[Dataset entries]
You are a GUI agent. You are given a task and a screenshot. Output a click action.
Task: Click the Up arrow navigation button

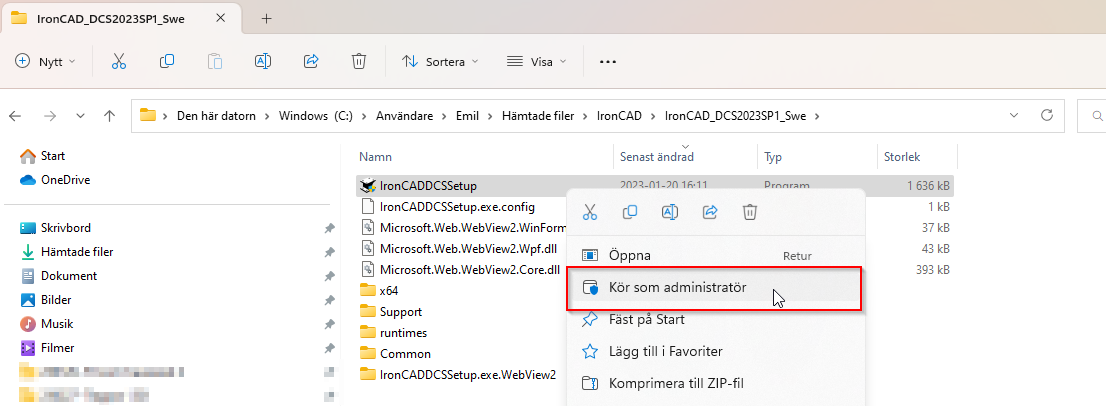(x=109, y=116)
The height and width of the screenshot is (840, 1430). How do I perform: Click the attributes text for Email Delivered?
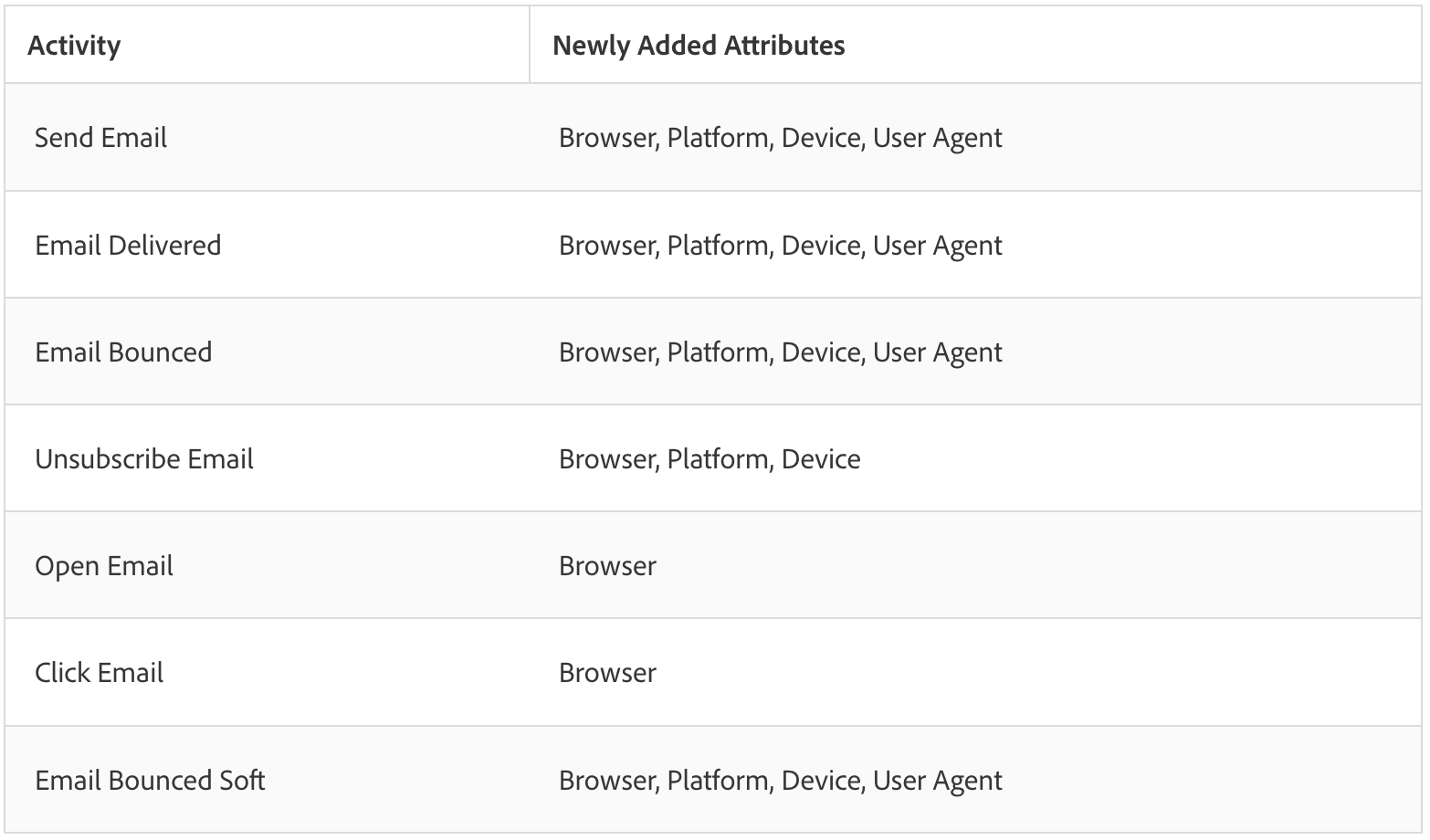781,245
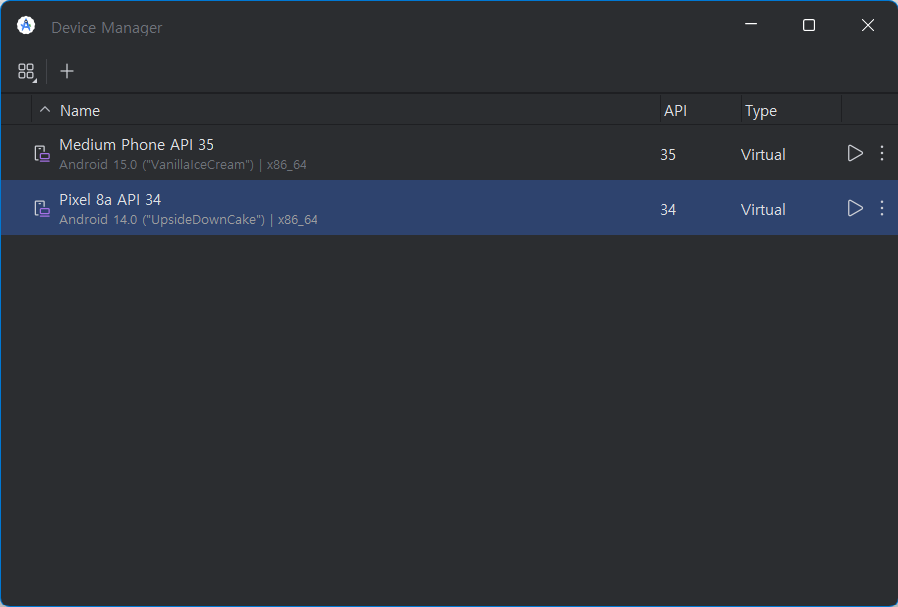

▶ **Your goal**
Copy all of the records verbatim, omitting the pictures.

▶ **Problem solution**
You are a GUI agent. You are given a task and a screenshot. Output a click action.
Task: Click the Up arrow navigation button

(x=109, y=116)
The height and width of the screenshot is (840, 1430). How do I perform: Click the attributes text for Email Delivered?
781,245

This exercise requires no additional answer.